Wyland struggled against his bonds. He tried to twist free, tried to force the gag of nothing out of his mouth. Tried to throw the lie back in the man's face. Tried to leave. Tried without success. "Master Ibara, the truth is hard to deal with, and Light, but we all know you have plenty to deal with right now, yes? Here are the facts: We know of these blades from the mouth of a Shadowfriend who was caught fleeing the scene of a murder in Mayene. These are delivered to people upon their acceptance of the Dark One as their 'Great Lord'. They are both a symbol of devotion to the Dark One, and a tool to carry out his will.

"Your eldest daughter killed your wife and your younger daughter with this dagger, and almost succeeded in killing your son with it as well." He stopped then, looking into Wyland's eyes, as if to mark there whether his audience was registering with his speech. Wyland closed his eyes after a moment and began to cry. "I am so very sorry for your loss Wyland. I truly am. Believe me or don't, that is your decision. But you will not accuse me of using the Shadow's tools for my own ends, yes? It smacks too much of being called a Shadowfriend."

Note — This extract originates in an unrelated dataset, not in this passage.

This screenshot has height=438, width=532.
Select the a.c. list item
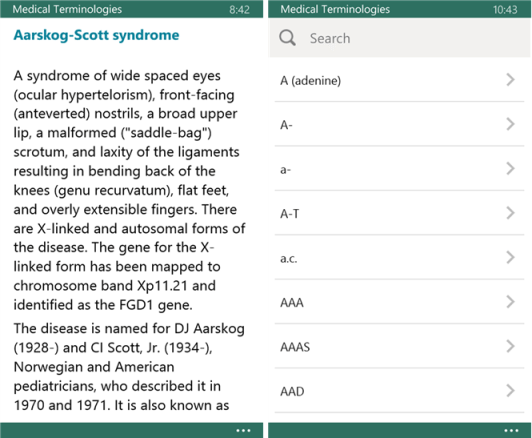(x=399, y=258)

Wyland felt the pressure on his mouth disappear. He felt his weight back on his feet as the invisible force binding his body withdrew. He stood silent, staring at the man dressed in black. "My daughter was not a Shadowfriend." The words came out measured, clipped, terse. "There haven't even been any real Shadowfriends for thousands of years, surely you of all people know that. Not since the Dragon killed the Dark One at Shayol Ghul."

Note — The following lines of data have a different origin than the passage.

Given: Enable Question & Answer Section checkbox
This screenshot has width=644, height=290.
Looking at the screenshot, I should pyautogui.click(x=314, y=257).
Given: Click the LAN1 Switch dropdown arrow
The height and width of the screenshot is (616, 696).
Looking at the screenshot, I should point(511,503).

"But there have been, Master Ibara. You may still think that I was spinning a fantasy for you when I told you that you were needed in Althoran, but the Wheel weaves as the Wheel wills, and the Wheel requires balance, yes? The Towers have been recording evidence of Shadowfriends for the last century and a half. Something wicked is coming this way Wyland, it is coming from Shayol Ghul, and it is not like anything that any living person has dealt with before.

"A few years ago towns and villages along the northern border started disappearing. Whole towns, every man, woman and child within the town, missing. The buildings remained, but no person to recount a tale, yes? There was human blood smeared across the walls of houses, runes and words scrawled out in blood; some language that we still haven't been able to translate.

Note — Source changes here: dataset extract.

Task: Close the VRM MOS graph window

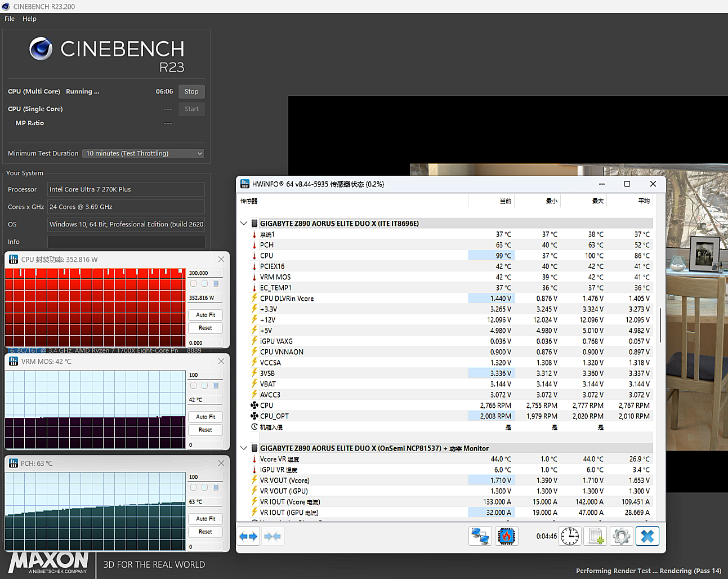Action: pos(221,361)
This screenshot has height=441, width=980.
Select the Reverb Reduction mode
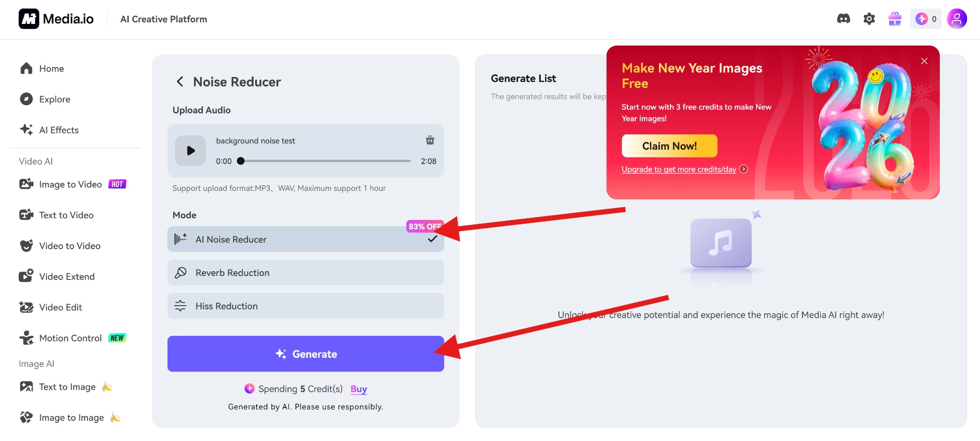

"You, Wyland Ibara, are meant to be a part of this, and if we figured that out, I would bet gold to silver that the Shadow has too, yes? You make your own choices, but if that beating that you tried to give me up there was for revenge sake, then you had the wrong side under your fist: the Shadow did this to your family, for the Light does not work in such ways. I will stay here in my room upstairs for a while. I will not come searching for you again, if you want to find me, I will be here."

Wyland looked through Prosht for a moment, thinking about what he had just heard. And about what had just happened to his life. "Where are my girls, Trin?"

"They are at your farm, yeaterday morning Marlie sent up to Ahmerlins Field for Harrol Congar. He's out at your place getting them ready now."

Wyland gave one last look over at the Servant, "Let's go home Jorle, we have a job that needs doing."